L’atto parlamentare «chiede di sapere se i ministri in indirizzo non ritengano necessario verificare se allo stato l’intero iter procedurale di costruzione dell’Interporto in oggetto, compresi i vari e successivi interventi dei numerosi soggetti pubblici interessati, siano congrui, nel rispetto della normativa vigente e dell’accordo di programma, al progetto e alle finalità originariamente previste e che costituiscono la base integrante e necessaria per la concessione dei finanziamenti pubblici ed europei, o se contengano elementi di incoerenza, anche al fine di evitare di incorrere in eventuali, possibili infrazioni da parte dell’Unione europea».
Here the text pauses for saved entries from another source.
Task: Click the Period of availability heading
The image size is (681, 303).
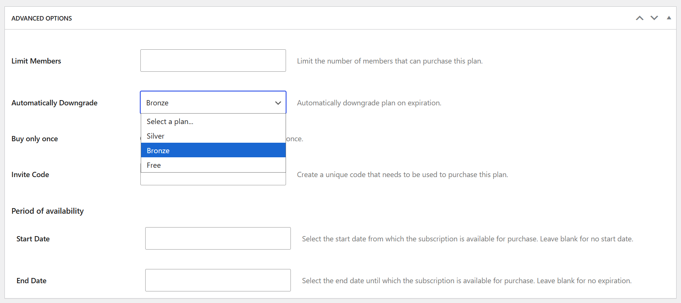Action: point(47,211)
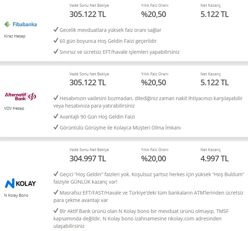Click checkmark beside 60 gün boyunca Hoş Geldin
The height and width of the screenshot is (231, 248).
(x=56, y=40)
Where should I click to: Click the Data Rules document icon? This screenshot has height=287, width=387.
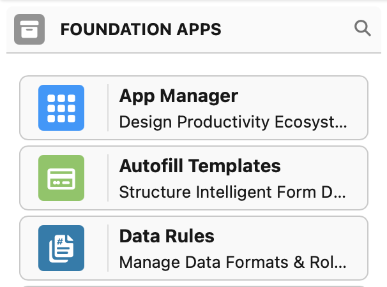(x=61, y=248)
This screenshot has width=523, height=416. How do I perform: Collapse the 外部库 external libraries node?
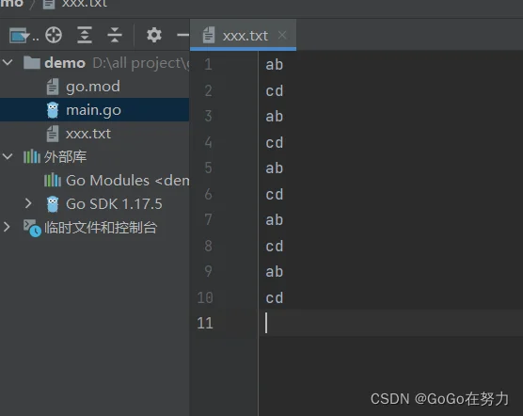pyautogui.click(x=8, y=156)
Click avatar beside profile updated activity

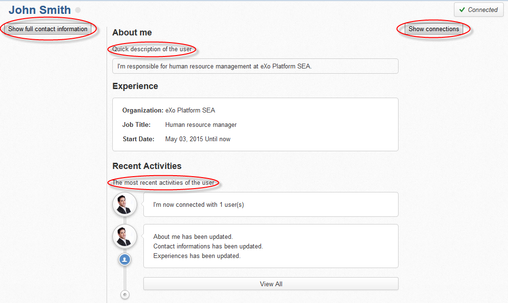125,236
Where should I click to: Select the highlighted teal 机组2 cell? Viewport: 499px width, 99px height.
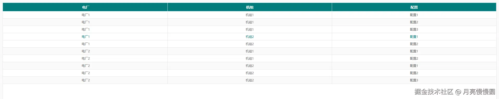pyautogui.click(x=250, y=37)
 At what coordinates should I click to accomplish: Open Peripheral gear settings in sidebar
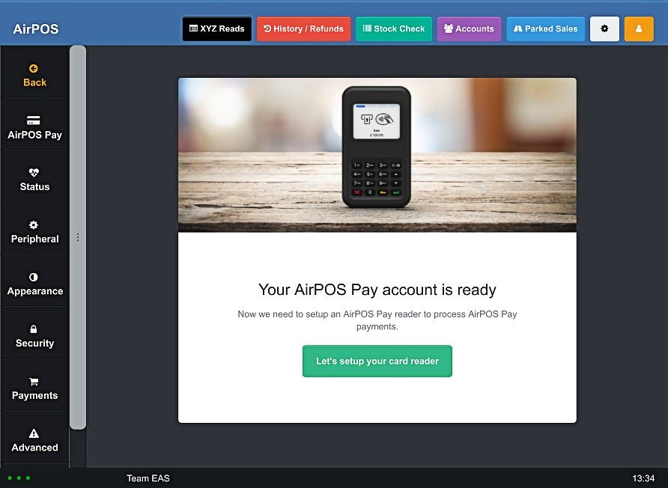click(x=34, y=225)
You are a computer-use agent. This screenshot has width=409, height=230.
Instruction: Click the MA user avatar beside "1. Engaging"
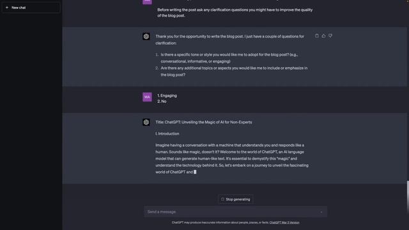point(147,97)
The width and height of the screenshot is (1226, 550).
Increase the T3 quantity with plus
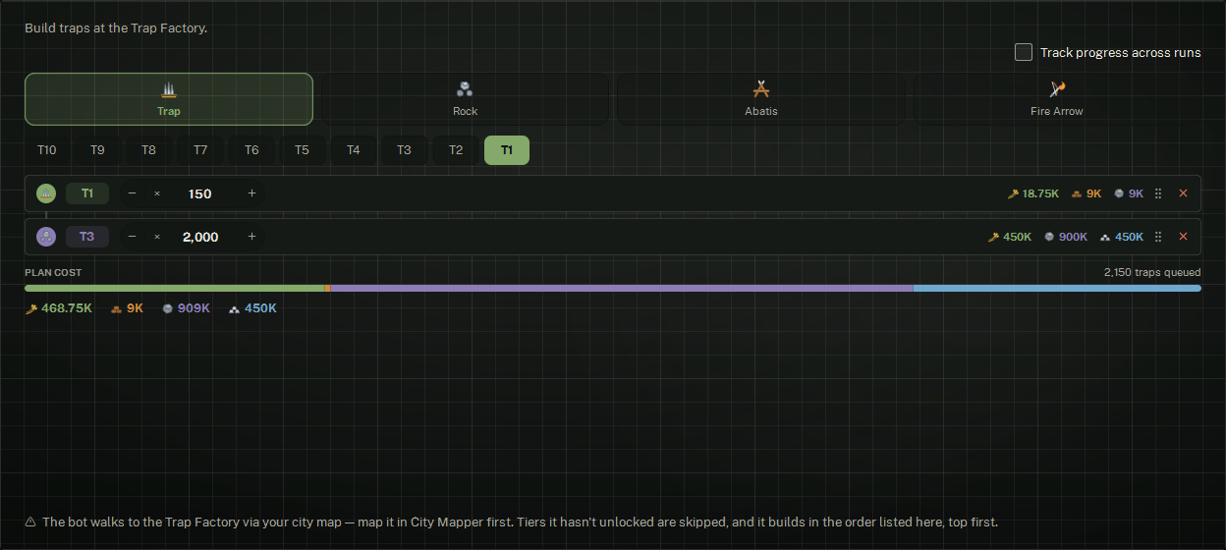(x=251, y=237)
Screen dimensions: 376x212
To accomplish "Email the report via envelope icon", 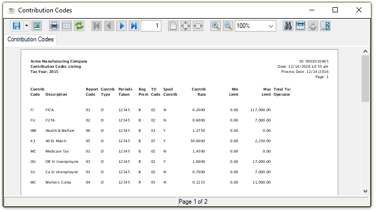I will click(66, 26).
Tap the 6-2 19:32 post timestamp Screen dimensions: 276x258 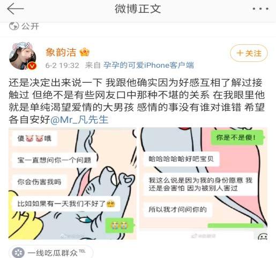pyautogui.click(x=62, y=65)
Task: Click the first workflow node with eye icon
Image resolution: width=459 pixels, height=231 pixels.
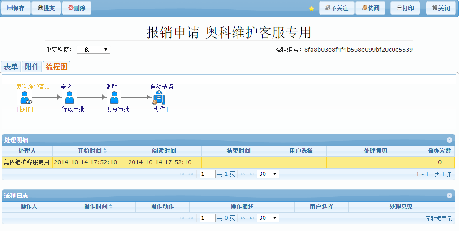Action: click(25, 97)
Nelle premesse dell’interrogazione, si fa riferimento al fatto che la realizzazione dell’Interporto «è stata resa possibile con finanziamenti pubblici, della Comunità europea e del Ministero delle infrastrutture e dei trasporti con uno stanziamento di ventisei milioni nel 2008, finalizzati alla “realizzazione delle opere di urbanizzazione primaria e impiantistiche nelle aree destinate all’attività di logistica” è in fase di completamento nelle opere di urbanizzazione e di messa in sicurezza idraulica» e che «i suoi 300 ettari rappresentano l’ideale retroterra portuale di Livorno e, con l’ampliamento della cinta doganale, l’interporto costituisce un ulteriore incentivo all’attività di logistica dell’area vasta costiera».
«L’avvio dell’impresa – si legge ancora nell’interrogazione parlamentare – ha come base l’accordo di programma sottoscritto tra la Regione Toscana, tutti gli enti locali interessati e gli enti pubblici competenti per materia, l’11 gennaio 2007 per la progettazione dello sviluppo dell’area costiera Pisa – Livorno e che comprendeva, tra l’altro, “iniziative coordinate per la predisposizione dei progetti: (…) piattaforma logistica costiera e difesa idraulica” al quale tutte le parti devono attenersi rigorosamente e senza deroghe. Il Consiglio comunale di Collesalvetti, il 26 settembre 2012, con variante al piano strutturale, ha destinato, tra l’altro, il 40 per cento delle aree dell’interporto ad attività manifatturiere e commerciali e in conseguenza di ciò ha approvato, in data 30 aprile 2013, la variante al regolamento urbanistico con la quale ha introdotto nelle NN.TT.AA. (per il 25 per cento dell’intera area) la possibilità di realizzare le attività produttive e di trasformazione (F2) le attività di fabbricazione (F3) e le attività di recupero (F6) e di servizio, limitatamente ad impianti di riciclaggio, riutilizzo e recupero di rifiuti (H), in deroga al divieto previsto dalla normativa vigente».
«La destinazione del 40 per cento dell’area ad attività manifatturiera e commerciale – questo il punto fondamentale per i senatori di SEL che hanno presentato l’interpellanza – è in palese contraddizione con le finalità logistiche e retroportuali dell’area e in aperto contrasto con l’accordo di programma sottoscritto agli inizi del 2007».
L’atto parlamentare rileva anche come «con proprio intervento dell’agosto 2013 la Regione inviava proprie osservazioni al Comune di Colesalvetti confermando “come, anche in sede di approvazione, la variante al Regolamento Urbanistico (comunale) non sia esaustiva riguardo le valutazioni e verifiche in rapporto alla connessione e compatibilità delle nuove funzioni introdotte con la prioritaria funzione logistica, nonché rispetto agli effetti cumulativi di carattere ambientale e paesaggistico delle previsioni (vecchie e nuove) nel loro insieme” e auspicando, da parte dell’amministrazione comunale di Collesalvetti, la revisione di tutta la variante per tutto il territorio comunale, non solo dell’interporto, nel rispetto delle norme paesaggistiche e del piano di indirizzo territoriale con un’attenzione maggiore rivolta ai dimensionamenti e alla razionalità delle nuove destinazioni introdotte».
«Nonostante le osservazioni critiche della Regione – è la conclusione delle premesse dell’interrogazione – il Consiglio Comunale di Collesalvetti ha, ostinatamente, con delibera del 4 aprile 2014, perseverato nel non prevedere quantomeno lo stralcio delle parti della variante oggetto di osservazioni». Sulla base di queste premesse, appunto, la richiesta di verifica ai ministri.